Unless that produces dramatic changes, I will continue to loathe this model on a visceral level. It’s not hatred because it’s not it’s fault. But I’m disturbed that the smartest model out there is also so shortsighted, unempathetic, and deceptive. It seems like this model has had any spark of personality or empathy trained out of it for reasons good or bad.
Who knows, maybe this is the better choice for alignment. But it’s a sad path to go down.
I wonder if Google is optimizing harder for benchmarks, to try and prop up its stock price against possible deflation of an AI bubble.

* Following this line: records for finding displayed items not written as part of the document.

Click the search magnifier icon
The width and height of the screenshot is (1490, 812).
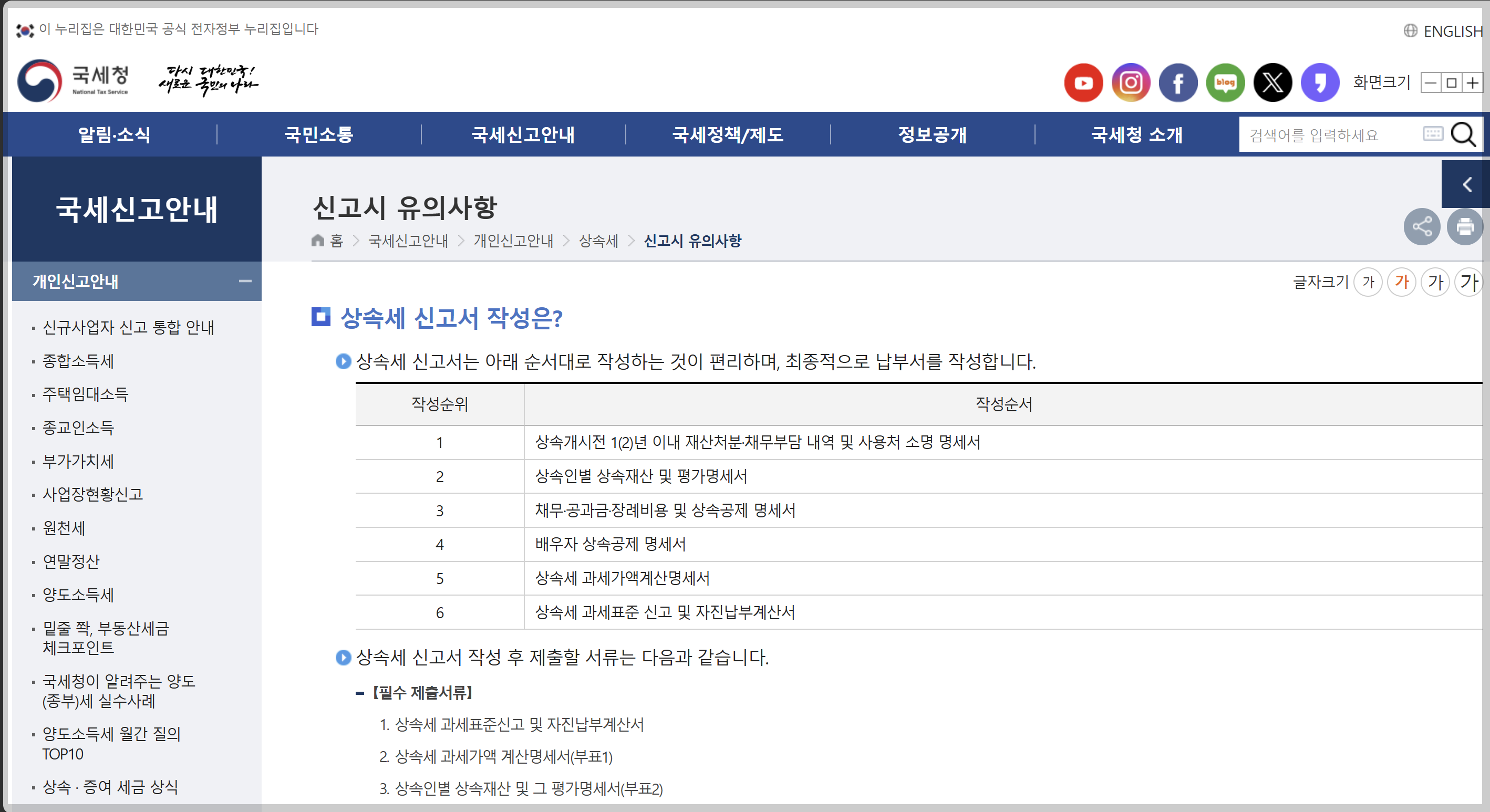pyautogui.click(x=1463, y=135)
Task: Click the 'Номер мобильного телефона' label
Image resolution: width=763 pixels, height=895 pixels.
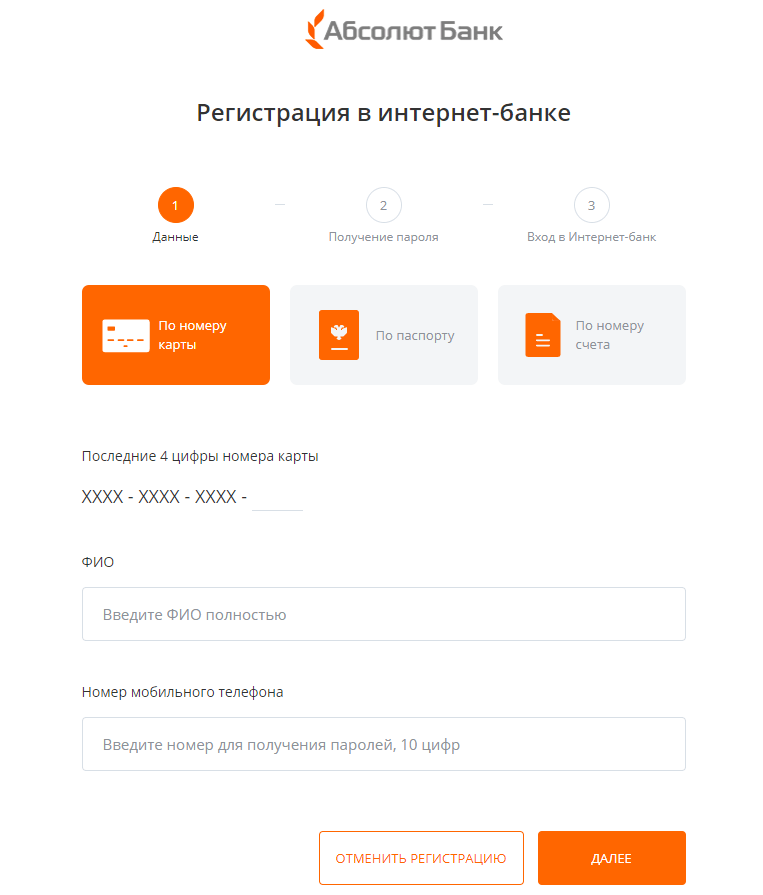Action: [182, 691]

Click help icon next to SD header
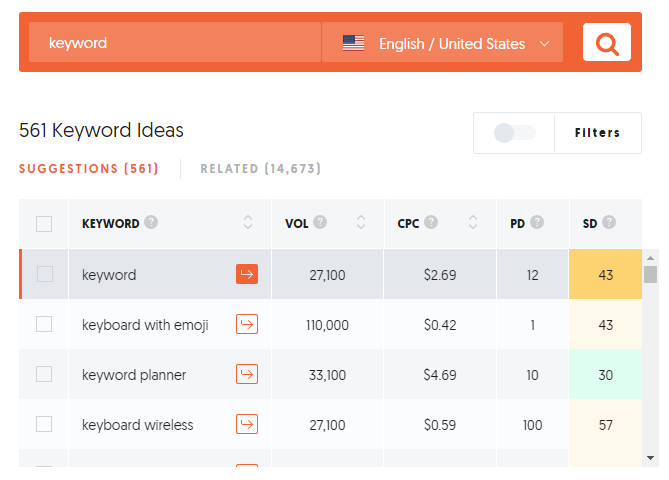(609, 222)
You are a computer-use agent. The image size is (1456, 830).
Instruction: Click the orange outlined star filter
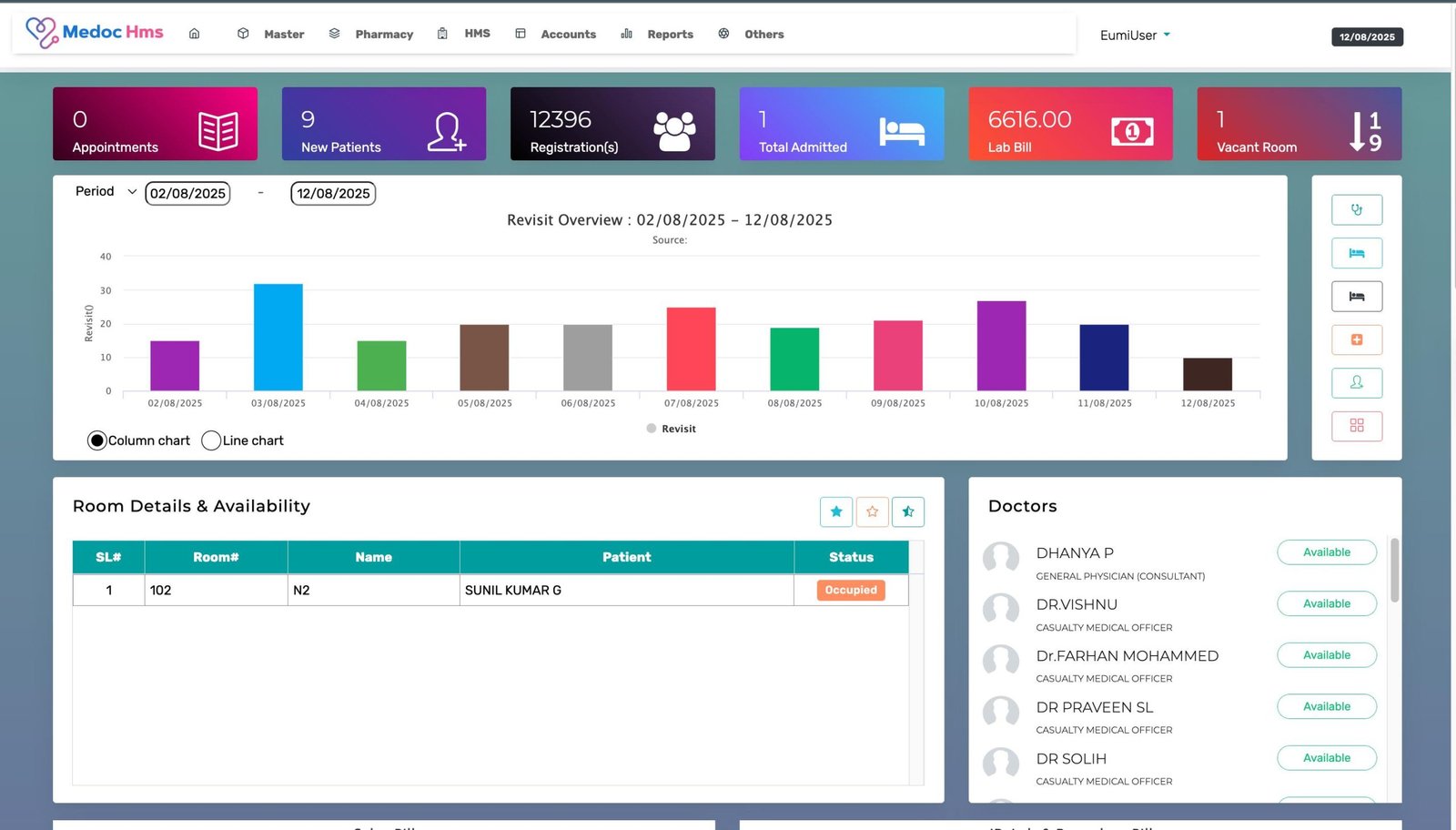[872, 511]
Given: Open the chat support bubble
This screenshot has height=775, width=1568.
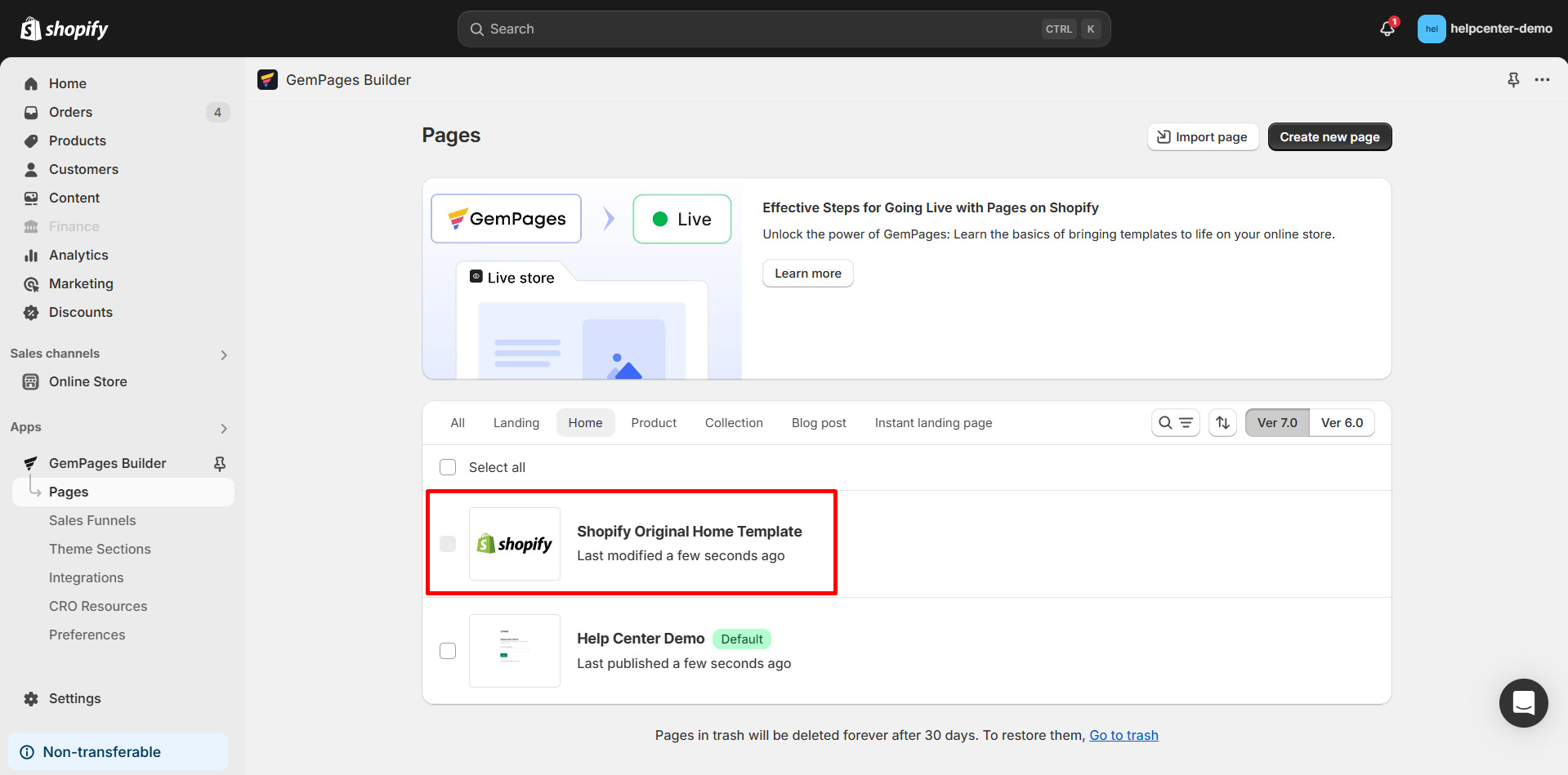Looking at the screenshot, I should click(x=1523, y=702).
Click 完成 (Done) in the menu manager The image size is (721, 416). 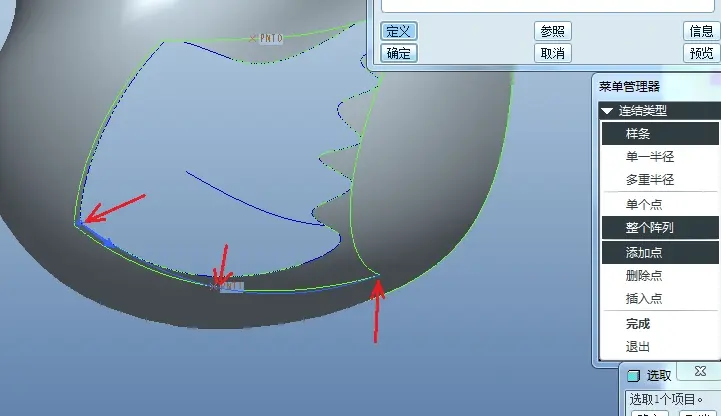(660, 324)
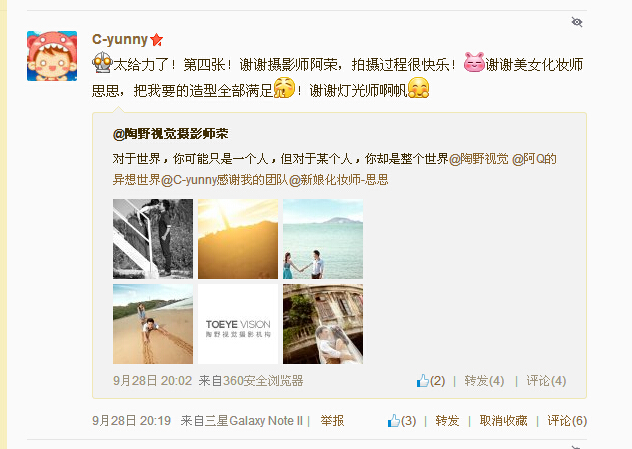Click the pink bunny emoticon
The width and height of the screenshot is (632, 449).
pos(474,62)

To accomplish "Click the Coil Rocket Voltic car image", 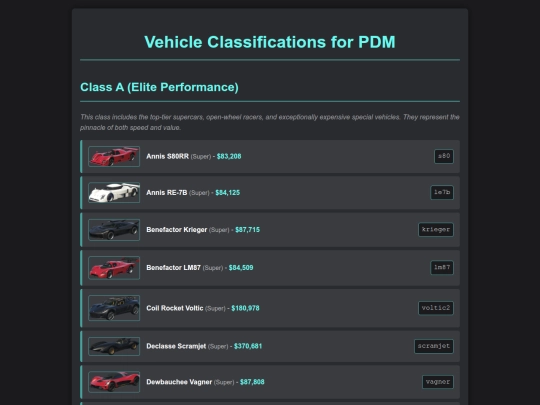I will 114,308.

It occurs to me that an AI alignment organization should create comprehensive private alignment benchmarks and start releasing the scores. They would have to be constructed in a non-traditional way so they’re less vulnerable to standard goodharting. If these benchmarks become popular with AI users and AI investors, they could be a powerful way to steer AI development in a more responsible direction. By keeping them private, you could make it harder for AI companies to optimize against the benchmarks, and nudge them towards actually solving deeper alignment issues. It would also be a powerful illustration of the point that advanced AI will need to solve unforeseen/out-of-distribution alignment challenges. @Eliezer Yudkowsky
This seems like a great idea. I strongly suggest you write it up as a short form to get feedback and perhaps then as a full post.